Page MenuHomePhabricator

Investigate schema visualization tools for schema.wikimedia.org
Closed, ResolvedPublic

Description

To make it easier to read schemas on https://schema.wikimedia.org/#!/, look into tools that can render a schema in a way that is friendlier for humans to read than the raw file without manually duplicating the information in the schema.

Option 1: YAML -> JSON -> wiki page

One option would be to create a bot that would, on a regular cadence:

  1. Fetch the latest schema from schema.wikimedia.org
  2. Convert from YAML to JSON (https://pyyaml.org)
  3. Publish to a wiki page (pywikibot)

Here's an example of the MP web base schema rendered as a JSON page on Wikitech. This option has the advantage of being easily implementable using existing tools, but it does require the maintenance of the bot long term.

See also:

  • catalog-to-wiki: A now-deprecated bot that published content from an external source to a wiki page

Option 2: Integrate a tool with schema.wikimedia.org

I looked into several open-source tools that render JSON schemas in Markdown or HTML. However, since it seems that the code for schema.wikimedia.org does not live in a repository, implementing one of these tools would be complicated and likely require engineering resources. This would likely make schema.wikimedia.org more difficult to maintain as well.

See also:

Option 3: Custom script and static site

The Blubber docs use a custom script to generate a Markdown file based on a JSON schema and publish the result to a static site. However, this approach is the most complex of the three options.

See also:

Recommendation

Of these options, I think option 1 would be the easiest to implement, but it's up to Data Products whether the improvement in readability between the raw YAML and the wikitable is worth having to maintain the bot.

Event Timeline

apaskulin updated the task description. (Show Details)
apaskulin added a subscriber: Milimetric.
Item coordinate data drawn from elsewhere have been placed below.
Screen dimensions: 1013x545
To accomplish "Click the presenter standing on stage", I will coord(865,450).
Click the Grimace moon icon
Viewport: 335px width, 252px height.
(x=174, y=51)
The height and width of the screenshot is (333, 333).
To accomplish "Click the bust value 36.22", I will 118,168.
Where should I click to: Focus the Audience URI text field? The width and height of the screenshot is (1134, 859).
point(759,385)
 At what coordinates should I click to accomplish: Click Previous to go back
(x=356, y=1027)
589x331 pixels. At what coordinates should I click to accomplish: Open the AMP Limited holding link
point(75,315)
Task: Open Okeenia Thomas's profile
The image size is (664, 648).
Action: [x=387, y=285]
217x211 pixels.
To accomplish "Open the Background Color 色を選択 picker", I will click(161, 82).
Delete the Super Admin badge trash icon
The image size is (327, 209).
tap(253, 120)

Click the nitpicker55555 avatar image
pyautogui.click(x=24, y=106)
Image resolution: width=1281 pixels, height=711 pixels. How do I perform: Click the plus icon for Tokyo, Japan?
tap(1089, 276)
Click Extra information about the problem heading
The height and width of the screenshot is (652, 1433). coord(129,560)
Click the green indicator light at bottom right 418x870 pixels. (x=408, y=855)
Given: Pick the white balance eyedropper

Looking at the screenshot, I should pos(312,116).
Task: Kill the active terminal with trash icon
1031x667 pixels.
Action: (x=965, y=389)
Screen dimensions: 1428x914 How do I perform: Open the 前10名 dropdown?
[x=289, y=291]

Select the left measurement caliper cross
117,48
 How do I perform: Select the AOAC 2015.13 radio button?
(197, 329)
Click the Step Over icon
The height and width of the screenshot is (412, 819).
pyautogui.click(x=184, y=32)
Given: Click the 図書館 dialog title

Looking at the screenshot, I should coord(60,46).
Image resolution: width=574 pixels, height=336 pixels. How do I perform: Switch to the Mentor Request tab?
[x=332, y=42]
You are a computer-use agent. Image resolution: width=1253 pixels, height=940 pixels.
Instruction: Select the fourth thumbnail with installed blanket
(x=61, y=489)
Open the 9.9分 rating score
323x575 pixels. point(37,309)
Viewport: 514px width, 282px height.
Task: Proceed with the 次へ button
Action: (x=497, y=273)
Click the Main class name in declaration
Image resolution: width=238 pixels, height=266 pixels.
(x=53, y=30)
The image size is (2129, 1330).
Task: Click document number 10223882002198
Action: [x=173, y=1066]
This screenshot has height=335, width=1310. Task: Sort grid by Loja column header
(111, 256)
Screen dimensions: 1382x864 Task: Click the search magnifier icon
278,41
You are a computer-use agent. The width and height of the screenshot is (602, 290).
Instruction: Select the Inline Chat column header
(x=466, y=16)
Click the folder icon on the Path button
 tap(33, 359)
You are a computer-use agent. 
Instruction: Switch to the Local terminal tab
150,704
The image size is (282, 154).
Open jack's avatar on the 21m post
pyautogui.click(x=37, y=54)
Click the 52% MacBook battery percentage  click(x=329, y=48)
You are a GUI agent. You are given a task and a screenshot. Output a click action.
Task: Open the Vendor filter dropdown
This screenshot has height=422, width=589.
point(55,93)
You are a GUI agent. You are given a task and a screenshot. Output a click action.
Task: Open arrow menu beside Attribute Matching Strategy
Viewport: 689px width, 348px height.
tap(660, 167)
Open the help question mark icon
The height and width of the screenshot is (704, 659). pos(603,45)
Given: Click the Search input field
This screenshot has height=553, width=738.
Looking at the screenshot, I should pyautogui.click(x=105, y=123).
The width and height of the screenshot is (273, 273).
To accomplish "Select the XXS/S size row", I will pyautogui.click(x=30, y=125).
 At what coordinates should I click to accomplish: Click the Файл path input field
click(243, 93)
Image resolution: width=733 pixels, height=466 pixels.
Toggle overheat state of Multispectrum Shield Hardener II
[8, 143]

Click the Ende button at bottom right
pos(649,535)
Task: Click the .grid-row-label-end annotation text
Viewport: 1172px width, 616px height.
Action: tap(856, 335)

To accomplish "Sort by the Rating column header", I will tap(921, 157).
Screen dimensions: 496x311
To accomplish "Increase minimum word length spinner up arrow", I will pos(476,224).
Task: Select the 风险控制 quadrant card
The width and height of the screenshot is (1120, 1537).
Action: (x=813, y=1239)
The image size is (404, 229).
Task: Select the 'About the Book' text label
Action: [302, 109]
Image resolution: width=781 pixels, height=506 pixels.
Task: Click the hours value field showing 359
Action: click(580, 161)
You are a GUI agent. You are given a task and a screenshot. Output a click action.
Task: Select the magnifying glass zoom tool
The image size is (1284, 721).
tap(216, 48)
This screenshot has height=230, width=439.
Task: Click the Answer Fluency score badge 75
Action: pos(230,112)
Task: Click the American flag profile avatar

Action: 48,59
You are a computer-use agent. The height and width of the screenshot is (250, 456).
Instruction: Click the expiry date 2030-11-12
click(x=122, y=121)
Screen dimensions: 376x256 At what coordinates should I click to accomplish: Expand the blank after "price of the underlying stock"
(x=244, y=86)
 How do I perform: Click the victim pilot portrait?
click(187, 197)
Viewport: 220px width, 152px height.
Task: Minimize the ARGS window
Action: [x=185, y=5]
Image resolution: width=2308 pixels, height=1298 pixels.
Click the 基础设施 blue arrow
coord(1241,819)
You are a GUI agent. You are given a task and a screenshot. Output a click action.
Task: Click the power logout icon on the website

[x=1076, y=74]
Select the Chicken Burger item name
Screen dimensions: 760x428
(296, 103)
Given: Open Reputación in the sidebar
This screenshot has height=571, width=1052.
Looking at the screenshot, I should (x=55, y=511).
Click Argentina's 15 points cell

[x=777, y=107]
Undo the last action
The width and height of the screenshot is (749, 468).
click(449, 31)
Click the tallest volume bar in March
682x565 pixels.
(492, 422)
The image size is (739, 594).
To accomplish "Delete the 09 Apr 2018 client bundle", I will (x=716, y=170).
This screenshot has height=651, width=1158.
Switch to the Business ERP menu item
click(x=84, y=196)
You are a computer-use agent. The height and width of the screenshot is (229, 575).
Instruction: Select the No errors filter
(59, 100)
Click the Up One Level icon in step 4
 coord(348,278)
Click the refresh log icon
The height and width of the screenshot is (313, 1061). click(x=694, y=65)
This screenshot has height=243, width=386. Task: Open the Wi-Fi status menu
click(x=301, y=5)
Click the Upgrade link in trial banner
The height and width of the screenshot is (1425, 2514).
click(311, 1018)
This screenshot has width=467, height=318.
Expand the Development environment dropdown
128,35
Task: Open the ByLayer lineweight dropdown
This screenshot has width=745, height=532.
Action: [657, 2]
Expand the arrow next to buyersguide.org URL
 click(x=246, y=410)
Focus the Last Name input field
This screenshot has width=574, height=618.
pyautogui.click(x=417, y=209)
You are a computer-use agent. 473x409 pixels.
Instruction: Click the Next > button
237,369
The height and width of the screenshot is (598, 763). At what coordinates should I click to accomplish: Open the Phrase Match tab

Hi @Milimetric, Would you be able to provide feedback on whether you think it's worth it to move forward with one of these options?

I think my input here is main that option 2 is very much feasible. The repositories these schemas live in have build steps that materialize new versions of schemas as X.Y.Z.yaml and the current version as current.yaml. In those build steps, custom js runs on nodejs. So it seems very simple to me to integrate a friendly rendering of any yaml files as part of the build step. The rendering function could be factored out into a script that can be used to bulk-render the existing yaml files.

I have tried to think about the effort involved here compared to running a bot and honestly think it's easier technically. It might involve more agreement and argument among folks using these schemas, but maybe we only need rough consensus.

As for which rendering to use, I personally like json-schema-for-humans, but I don't think I should get to pick here, that feels like an easy vote/survey.